> [WHAT TO PRODUCE]: Copy out the items between the line holding "I will point(116,439)." and the line holding "point(142,257)", both included, changing nothing.

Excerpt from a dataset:
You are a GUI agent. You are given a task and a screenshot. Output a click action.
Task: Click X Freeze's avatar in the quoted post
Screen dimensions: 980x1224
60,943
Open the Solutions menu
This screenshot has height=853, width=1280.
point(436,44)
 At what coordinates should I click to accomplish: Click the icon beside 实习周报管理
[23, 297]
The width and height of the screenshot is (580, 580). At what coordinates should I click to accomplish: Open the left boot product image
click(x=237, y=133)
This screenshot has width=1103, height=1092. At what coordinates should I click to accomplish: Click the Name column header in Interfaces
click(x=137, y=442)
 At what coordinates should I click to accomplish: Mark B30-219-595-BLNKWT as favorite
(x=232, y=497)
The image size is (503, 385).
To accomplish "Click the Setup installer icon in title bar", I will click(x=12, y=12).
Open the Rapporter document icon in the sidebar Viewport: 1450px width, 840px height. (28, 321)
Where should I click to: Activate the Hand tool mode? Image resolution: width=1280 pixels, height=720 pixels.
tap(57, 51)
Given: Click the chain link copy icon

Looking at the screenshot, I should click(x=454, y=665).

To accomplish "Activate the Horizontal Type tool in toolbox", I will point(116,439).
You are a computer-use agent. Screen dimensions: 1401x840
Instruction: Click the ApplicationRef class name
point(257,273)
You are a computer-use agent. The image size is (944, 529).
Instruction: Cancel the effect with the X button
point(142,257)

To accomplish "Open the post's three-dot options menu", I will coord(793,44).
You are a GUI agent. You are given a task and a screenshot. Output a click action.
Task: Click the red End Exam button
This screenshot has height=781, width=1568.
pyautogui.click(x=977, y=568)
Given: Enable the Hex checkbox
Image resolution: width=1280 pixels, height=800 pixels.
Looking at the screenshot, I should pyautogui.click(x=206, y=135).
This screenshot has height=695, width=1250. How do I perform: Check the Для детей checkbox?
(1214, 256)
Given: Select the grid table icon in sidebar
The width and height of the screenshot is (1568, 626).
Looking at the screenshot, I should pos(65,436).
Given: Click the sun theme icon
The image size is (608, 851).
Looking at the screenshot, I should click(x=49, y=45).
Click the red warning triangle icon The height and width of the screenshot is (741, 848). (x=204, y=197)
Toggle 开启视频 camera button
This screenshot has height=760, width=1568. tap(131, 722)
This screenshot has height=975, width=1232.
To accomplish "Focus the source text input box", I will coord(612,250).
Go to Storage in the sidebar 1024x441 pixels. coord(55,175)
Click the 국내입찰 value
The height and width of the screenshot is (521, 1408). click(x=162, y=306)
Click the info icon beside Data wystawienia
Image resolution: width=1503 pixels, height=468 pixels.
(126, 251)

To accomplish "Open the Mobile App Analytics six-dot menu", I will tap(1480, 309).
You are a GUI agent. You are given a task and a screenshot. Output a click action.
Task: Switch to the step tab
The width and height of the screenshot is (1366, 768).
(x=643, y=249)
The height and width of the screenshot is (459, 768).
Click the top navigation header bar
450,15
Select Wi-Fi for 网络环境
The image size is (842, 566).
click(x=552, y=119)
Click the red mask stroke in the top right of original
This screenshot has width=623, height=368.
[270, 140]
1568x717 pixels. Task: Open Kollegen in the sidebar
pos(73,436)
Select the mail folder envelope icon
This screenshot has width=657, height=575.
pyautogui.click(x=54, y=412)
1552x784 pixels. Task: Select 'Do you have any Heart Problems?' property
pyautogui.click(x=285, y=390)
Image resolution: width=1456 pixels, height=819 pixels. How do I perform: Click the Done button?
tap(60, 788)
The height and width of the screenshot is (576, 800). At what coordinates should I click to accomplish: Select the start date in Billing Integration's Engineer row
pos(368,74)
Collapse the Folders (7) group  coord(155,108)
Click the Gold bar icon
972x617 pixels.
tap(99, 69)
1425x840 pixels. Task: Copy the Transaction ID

> [SOLUTION]:
To accomplish "Activate the Horizontal Type tool in toolbox", I will point(116,439).
You are a computer-use agent. Screen dimensions: 1401x840
Instruction: Click the ApplicationRef class name
point(257,273)
You are a computer-use agent. The image size is (944, 529).
Instruction: Cancel the effect with the X button
point(142,257)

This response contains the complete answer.